→ **WORK INSTRUCTIONS**: Every line containing "panel" should be copied out. Go through the entries and find them.

→ **THE INPUT**:
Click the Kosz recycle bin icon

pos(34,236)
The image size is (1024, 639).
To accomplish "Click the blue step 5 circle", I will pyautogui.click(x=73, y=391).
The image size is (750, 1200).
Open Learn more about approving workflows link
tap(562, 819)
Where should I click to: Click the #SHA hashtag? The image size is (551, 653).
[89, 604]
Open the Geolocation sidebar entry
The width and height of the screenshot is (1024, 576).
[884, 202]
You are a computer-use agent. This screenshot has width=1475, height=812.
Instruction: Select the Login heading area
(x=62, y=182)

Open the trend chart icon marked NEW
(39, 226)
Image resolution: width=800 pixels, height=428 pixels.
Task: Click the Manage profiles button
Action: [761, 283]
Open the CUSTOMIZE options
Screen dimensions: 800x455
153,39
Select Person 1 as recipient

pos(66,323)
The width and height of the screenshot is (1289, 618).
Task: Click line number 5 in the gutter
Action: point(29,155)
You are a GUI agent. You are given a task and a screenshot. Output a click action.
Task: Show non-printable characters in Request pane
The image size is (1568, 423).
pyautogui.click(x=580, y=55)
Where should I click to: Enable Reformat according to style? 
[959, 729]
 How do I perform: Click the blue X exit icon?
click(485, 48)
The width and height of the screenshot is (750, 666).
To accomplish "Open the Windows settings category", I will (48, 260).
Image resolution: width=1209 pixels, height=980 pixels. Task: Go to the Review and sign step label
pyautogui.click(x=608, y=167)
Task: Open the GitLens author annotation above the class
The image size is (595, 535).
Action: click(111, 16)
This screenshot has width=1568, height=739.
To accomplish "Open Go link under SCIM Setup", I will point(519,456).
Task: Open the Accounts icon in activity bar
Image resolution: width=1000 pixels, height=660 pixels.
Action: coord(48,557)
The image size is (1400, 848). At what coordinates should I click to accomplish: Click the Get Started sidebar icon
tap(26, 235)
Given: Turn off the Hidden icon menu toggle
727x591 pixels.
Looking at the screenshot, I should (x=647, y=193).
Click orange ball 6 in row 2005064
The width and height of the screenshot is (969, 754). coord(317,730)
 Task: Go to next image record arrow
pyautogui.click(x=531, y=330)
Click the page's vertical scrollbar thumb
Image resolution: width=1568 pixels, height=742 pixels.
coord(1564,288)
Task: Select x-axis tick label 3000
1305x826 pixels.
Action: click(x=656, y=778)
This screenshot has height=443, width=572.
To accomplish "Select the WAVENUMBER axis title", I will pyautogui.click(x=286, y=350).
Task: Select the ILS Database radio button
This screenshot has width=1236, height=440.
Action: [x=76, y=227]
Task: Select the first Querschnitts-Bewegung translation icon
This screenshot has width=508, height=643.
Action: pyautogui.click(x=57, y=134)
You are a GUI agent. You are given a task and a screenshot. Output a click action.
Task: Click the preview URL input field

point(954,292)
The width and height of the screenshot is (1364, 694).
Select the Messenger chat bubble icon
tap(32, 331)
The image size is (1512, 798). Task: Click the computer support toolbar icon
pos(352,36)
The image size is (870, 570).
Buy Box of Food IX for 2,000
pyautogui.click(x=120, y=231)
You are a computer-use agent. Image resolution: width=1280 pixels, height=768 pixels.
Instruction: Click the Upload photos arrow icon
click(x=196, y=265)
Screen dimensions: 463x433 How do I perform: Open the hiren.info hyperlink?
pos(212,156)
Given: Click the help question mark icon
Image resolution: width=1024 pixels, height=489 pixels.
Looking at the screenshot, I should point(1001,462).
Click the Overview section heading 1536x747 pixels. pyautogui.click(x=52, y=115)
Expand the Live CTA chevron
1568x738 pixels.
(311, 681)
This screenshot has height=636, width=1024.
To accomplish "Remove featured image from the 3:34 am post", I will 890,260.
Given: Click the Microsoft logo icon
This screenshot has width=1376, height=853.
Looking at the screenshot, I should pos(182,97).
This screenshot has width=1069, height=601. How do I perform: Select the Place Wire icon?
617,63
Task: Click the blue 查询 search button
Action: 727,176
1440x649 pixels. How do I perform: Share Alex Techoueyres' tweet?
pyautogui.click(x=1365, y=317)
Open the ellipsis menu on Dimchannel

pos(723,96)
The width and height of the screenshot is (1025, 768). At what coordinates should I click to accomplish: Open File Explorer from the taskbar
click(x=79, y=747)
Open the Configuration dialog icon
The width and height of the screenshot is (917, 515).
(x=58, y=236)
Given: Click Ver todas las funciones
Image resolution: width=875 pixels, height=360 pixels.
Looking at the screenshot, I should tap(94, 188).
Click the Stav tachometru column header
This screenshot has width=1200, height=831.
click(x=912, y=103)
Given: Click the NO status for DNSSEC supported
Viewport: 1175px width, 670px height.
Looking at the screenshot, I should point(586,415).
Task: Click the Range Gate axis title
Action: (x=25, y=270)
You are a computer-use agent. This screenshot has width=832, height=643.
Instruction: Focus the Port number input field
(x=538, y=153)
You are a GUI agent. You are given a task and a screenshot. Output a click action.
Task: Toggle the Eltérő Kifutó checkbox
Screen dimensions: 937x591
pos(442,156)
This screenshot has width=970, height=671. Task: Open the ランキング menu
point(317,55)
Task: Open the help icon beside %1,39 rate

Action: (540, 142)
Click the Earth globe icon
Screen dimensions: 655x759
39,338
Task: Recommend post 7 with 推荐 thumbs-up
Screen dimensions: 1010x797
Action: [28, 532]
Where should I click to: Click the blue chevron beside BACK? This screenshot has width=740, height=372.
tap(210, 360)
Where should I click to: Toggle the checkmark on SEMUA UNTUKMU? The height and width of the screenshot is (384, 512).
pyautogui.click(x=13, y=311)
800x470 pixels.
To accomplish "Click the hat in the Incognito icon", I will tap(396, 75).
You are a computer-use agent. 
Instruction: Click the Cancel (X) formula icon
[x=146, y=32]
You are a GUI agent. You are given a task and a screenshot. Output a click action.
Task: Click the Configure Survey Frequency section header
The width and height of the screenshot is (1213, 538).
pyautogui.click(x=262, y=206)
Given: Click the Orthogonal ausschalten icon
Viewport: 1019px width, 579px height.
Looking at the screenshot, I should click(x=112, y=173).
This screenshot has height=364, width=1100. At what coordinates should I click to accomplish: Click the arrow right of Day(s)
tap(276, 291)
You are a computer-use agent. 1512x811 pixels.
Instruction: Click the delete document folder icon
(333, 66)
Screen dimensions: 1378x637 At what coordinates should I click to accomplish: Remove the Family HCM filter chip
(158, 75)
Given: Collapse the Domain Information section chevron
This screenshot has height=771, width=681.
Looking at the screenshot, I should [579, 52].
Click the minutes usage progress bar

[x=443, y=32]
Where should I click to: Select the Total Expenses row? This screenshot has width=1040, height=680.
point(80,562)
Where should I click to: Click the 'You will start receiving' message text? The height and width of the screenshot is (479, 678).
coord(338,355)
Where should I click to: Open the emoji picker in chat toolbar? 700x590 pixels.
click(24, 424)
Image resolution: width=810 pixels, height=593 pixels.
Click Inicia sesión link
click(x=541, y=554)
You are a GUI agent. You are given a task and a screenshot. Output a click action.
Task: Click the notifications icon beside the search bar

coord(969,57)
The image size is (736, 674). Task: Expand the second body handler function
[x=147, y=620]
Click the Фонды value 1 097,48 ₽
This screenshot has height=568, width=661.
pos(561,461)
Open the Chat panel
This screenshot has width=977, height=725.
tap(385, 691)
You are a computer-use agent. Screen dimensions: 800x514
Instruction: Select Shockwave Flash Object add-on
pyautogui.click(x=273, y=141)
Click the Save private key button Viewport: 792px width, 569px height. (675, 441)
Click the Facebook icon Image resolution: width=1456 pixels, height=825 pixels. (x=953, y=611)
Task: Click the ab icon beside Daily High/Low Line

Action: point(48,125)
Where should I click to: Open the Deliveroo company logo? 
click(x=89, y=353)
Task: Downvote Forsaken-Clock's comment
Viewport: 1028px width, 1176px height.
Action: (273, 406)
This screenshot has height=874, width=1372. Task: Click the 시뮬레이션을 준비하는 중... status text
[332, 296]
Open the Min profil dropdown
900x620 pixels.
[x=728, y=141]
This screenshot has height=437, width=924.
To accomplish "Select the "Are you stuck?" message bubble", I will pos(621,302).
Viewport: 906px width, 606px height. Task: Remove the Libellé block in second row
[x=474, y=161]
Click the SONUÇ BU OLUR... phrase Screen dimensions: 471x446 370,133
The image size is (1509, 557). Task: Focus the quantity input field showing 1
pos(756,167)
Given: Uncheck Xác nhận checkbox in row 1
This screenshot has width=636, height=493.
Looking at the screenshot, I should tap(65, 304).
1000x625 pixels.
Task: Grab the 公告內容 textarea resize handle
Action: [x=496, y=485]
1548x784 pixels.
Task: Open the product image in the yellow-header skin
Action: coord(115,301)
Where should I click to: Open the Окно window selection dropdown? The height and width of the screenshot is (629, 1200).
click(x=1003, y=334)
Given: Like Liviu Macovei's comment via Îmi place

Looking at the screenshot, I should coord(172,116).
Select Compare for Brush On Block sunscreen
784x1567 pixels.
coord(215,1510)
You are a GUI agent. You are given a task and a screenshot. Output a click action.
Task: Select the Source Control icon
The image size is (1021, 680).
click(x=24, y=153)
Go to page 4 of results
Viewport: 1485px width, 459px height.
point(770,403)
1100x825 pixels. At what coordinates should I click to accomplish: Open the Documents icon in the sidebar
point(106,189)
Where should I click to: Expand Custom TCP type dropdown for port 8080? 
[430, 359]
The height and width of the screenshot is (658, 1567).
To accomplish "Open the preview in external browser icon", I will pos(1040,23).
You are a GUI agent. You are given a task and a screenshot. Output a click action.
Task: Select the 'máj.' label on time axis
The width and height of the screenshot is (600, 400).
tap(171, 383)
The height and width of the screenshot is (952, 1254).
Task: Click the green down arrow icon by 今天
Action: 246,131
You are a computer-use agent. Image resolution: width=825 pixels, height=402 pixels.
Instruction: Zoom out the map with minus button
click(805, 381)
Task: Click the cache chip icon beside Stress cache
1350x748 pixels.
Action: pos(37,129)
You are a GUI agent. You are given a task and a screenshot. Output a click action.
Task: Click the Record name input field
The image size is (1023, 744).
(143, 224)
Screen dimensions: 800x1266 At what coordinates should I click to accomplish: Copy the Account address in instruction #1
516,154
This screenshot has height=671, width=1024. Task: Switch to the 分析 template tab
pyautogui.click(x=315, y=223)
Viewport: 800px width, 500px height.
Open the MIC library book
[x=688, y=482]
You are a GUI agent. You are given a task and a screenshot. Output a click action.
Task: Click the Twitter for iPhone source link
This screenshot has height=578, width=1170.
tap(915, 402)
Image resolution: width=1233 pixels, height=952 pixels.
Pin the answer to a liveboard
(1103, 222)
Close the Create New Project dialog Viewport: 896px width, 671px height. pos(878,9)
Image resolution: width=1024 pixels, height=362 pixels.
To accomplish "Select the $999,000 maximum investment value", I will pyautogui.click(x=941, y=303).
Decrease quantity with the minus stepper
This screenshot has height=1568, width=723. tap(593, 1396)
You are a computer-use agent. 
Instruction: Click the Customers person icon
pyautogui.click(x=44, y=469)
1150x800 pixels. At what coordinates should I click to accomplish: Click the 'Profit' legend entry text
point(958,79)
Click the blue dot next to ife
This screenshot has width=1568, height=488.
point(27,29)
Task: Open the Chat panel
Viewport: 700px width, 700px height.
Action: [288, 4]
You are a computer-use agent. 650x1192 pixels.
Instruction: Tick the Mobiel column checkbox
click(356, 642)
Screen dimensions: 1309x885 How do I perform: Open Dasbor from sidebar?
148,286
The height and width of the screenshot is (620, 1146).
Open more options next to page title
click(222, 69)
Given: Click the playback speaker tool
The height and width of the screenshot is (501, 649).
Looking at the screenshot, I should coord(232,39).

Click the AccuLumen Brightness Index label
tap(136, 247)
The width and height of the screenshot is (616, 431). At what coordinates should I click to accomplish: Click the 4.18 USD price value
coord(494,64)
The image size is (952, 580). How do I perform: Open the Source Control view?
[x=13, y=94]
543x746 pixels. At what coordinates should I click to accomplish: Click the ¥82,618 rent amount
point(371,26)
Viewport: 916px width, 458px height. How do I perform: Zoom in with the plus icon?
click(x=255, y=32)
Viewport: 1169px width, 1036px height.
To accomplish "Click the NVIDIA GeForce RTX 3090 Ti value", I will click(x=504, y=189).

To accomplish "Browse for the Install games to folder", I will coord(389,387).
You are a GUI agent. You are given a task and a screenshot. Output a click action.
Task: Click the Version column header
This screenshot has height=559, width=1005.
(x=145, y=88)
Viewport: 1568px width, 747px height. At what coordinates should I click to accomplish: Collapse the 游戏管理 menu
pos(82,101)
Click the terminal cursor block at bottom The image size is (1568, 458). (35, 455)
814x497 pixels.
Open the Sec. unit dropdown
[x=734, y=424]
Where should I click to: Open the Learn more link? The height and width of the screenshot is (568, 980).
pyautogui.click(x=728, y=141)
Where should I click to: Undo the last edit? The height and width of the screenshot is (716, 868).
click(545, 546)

→ **EXPECTED ANSWER**:
Open the Chat panel
Task: Open the Chat panel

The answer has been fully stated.